The problem: What do the lines from the top of the data through the line with "You are a computer-use agent. The height" say? Quote them exactly and include both ends.

Stored items:
══════

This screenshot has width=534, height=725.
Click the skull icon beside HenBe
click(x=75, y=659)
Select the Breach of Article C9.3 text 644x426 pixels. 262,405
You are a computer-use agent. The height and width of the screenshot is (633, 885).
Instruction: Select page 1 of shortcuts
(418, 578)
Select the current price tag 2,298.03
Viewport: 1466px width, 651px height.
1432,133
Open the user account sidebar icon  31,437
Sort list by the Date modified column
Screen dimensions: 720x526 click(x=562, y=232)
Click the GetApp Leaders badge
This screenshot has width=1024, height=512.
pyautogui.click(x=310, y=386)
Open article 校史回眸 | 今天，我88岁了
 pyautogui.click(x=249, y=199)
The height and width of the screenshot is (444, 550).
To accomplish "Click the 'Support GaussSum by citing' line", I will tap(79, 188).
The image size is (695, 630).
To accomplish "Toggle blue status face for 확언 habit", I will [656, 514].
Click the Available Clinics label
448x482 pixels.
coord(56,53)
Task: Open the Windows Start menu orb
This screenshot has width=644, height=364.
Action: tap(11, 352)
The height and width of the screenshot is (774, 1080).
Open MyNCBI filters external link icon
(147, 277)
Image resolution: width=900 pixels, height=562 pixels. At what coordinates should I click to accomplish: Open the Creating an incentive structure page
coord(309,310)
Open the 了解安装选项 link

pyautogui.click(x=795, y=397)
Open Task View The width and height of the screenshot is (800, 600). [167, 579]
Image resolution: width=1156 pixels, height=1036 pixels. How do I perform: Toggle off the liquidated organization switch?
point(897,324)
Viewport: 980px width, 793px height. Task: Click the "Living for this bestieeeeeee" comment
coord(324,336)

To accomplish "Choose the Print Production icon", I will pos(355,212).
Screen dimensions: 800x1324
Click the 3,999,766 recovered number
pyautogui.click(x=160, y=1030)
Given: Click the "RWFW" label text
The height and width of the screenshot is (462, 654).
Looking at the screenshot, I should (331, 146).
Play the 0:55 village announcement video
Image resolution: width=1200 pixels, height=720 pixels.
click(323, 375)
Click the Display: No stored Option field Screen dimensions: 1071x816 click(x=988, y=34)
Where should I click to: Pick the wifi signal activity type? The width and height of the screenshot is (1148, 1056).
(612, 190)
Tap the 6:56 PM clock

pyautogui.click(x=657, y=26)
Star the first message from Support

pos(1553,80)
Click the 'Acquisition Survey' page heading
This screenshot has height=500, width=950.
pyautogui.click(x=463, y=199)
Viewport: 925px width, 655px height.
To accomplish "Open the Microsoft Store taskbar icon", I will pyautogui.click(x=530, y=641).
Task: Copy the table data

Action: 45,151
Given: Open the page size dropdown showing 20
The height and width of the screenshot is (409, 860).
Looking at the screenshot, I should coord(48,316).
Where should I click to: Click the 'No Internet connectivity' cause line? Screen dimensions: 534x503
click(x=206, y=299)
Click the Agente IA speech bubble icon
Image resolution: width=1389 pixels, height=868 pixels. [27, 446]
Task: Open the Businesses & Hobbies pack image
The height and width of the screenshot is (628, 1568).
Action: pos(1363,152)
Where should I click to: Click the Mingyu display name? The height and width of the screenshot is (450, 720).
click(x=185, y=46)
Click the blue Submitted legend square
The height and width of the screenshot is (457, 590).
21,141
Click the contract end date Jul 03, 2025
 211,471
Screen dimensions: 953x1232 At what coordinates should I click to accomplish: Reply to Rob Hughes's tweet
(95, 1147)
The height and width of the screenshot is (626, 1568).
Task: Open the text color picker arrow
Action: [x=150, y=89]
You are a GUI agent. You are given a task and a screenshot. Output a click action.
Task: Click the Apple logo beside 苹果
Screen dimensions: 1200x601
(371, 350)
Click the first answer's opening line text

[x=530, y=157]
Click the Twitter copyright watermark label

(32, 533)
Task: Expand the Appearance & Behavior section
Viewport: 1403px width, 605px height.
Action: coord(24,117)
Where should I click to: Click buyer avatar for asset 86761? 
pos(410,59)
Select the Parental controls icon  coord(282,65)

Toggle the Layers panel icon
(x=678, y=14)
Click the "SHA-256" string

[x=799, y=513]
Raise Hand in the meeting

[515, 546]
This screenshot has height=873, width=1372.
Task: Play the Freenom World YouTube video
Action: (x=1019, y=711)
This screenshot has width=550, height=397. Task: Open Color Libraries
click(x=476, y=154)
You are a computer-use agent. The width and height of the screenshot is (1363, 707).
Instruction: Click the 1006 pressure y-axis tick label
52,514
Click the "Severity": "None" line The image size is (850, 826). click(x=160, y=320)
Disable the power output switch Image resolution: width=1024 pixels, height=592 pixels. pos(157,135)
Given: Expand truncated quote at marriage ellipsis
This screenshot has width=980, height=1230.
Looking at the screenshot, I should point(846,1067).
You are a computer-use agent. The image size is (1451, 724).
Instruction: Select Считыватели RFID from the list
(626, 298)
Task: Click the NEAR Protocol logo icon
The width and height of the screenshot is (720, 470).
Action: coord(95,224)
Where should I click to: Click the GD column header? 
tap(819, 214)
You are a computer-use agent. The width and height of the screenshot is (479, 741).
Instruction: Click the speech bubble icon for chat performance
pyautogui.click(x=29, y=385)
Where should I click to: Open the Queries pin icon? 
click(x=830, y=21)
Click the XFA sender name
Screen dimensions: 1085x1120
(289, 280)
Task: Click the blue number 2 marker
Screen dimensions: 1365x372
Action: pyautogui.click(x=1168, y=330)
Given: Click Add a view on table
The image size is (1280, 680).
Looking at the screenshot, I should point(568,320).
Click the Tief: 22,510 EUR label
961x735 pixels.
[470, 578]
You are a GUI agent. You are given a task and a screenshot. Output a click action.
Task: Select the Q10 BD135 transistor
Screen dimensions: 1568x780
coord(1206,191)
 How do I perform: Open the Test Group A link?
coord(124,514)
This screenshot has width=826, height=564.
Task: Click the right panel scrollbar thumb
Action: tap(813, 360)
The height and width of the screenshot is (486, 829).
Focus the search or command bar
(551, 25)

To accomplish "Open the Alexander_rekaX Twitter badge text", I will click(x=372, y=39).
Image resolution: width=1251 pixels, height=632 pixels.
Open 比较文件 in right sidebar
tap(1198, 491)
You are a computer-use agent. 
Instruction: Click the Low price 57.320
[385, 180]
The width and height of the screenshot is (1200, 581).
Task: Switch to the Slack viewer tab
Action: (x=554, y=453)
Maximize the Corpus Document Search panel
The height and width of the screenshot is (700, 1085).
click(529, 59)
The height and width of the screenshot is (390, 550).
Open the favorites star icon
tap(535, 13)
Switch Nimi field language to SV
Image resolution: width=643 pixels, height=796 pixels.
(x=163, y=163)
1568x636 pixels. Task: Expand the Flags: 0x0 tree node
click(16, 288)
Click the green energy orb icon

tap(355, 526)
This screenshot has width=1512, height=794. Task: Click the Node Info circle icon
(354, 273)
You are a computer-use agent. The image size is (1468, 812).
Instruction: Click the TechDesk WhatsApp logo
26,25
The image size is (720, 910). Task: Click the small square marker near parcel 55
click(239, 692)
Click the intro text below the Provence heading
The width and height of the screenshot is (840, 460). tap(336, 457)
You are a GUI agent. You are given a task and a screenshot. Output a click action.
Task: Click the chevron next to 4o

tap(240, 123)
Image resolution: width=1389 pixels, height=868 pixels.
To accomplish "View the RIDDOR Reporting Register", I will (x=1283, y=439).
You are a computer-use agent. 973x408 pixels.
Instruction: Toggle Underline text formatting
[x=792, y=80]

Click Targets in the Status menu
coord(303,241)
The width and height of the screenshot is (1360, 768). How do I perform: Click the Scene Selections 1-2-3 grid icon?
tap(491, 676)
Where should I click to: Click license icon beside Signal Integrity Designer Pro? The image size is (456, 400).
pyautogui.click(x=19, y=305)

══════

Task answer:
This screenshot has width=534, height=725.
Click the skull icon beside HenBe
click(x=75, y=659)
Select the Breach of Article C9.3 text 644x426 pixels. 262,405
You are a computer-use agent. The height and width of the screenshot is (633, 885).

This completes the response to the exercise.